Among the entries, find the lines with the string "will" and report them.

▶ **Dataset entries**:

- Opening Delimiter -

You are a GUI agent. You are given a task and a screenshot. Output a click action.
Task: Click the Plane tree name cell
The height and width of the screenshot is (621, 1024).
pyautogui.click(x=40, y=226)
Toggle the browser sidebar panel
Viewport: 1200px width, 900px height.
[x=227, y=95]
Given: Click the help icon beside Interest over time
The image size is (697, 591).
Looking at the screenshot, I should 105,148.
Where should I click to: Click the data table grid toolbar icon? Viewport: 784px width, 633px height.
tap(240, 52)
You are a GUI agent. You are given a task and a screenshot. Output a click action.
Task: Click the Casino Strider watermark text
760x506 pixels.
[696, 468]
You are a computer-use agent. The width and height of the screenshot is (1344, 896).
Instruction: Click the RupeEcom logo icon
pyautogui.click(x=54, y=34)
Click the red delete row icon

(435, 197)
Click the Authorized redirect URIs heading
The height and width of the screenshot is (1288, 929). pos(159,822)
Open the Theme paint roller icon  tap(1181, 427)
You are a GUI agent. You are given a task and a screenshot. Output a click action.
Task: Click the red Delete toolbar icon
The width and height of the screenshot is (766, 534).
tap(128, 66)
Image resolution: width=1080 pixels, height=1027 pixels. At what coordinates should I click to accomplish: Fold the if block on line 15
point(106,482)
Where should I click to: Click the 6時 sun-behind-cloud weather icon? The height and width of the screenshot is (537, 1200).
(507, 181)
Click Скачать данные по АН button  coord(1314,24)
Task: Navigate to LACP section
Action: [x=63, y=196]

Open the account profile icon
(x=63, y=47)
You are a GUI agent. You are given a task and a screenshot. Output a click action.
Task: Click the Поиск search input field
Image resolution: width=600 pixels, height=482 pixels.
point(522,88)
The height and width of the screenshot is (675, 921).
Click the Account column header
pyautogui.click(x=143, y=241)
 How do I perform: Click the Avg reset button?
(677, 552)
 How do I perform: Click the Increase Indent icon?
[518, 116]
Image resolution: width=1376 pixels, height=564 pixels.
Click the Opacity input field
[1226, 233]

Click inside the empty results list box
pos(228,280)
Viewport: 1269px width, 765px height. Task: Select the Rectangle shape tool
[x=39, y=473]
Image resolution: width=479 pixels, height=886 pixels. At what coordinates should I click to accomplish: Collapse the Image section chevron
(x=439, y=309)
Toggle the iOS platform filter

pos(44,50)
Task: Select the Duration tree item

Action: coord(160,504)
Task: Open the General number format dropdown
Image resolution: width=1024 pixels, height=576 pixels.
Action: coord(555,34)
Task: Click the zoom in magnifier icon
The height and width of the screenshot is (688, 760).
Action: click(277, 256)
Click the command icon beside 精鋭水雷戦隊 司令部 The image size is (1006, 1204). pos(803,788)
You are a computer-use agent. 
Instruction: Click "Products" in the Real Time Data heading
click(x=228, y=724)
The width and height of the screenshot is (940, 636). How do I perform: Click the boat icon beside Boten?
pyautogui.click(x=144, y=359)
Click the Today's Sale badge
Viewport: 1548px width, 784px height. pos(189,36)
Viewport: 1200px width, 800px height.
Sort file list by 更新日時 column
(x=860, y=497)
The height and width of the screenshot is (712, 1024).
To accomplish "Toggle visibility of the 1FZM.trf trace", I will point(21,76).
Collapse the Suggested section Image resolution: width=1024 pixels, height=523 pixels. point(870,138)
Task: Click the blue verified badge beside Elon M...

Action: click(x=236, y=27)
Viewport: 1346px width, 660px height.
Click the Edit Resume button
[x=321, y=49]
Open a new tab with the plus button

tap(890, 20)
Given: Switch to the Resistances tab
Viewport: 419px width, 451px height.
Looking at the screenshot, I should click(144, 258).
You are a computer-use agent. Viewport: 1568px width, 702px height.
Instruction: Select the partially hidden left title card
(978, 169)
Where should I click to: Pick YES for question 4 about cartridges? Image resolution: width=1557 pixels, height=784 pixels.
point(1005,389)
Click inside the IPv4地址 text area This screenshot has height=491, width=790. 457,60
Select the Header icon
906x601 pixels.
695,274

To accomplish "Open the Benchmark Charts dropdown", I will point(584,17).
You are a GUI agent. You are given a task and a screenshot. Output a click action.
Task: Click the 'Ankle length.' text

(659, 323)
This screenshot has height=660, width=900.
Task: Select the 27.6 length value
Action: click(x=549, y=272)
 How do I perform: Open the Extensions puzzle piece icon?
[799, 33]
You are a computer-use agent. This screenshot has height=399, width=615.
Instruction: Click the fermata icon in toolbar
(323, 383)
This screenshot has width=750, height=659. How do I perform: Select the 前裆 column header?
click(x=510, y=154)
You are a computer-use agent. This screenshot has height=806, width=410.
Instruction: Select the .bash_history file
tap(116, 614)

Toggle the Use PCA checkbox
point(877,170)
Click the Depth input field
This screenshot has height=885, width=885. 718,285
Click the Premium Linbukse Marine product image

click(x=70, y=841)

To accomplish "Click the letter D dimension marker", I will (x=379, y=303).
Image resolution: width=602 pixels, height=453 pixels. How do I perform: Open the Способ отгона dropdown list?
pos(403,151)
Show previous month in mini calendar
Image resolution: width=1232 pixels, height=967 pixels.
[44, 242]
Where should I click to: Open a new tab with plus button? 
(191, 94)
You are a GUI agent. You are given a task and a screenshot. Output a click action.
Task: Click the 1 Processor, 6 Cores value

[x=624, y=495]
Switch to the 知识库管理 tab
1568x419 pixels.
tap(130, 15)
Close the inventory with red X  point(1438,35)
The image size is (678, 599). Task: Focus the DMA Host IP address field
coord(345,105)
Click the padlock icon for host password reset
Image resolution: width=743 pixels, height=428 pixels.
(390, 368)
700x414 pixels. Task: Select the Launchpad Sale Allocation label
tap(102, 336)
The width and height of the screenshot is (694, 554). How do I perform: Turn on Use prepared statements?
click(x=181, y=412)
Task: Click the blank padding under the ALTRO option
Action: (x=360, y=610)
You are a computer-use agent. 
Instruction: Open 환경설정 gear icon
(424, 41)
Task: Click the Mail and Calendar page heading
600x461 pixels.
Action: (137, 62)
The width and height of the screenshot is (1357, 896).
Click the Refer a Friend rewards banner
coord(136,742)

- Closing Delimiter -

▶ **ANSWER BELOW**:
To accomplish "Toggle visibility of the 1FZM.trf trace", I will point(21,76).
To accomplish "Open the Benchmark Charts dropdown", I will point(584,17).
To accomplish "Click the letter D dimension marker", I will (x=379, y=303).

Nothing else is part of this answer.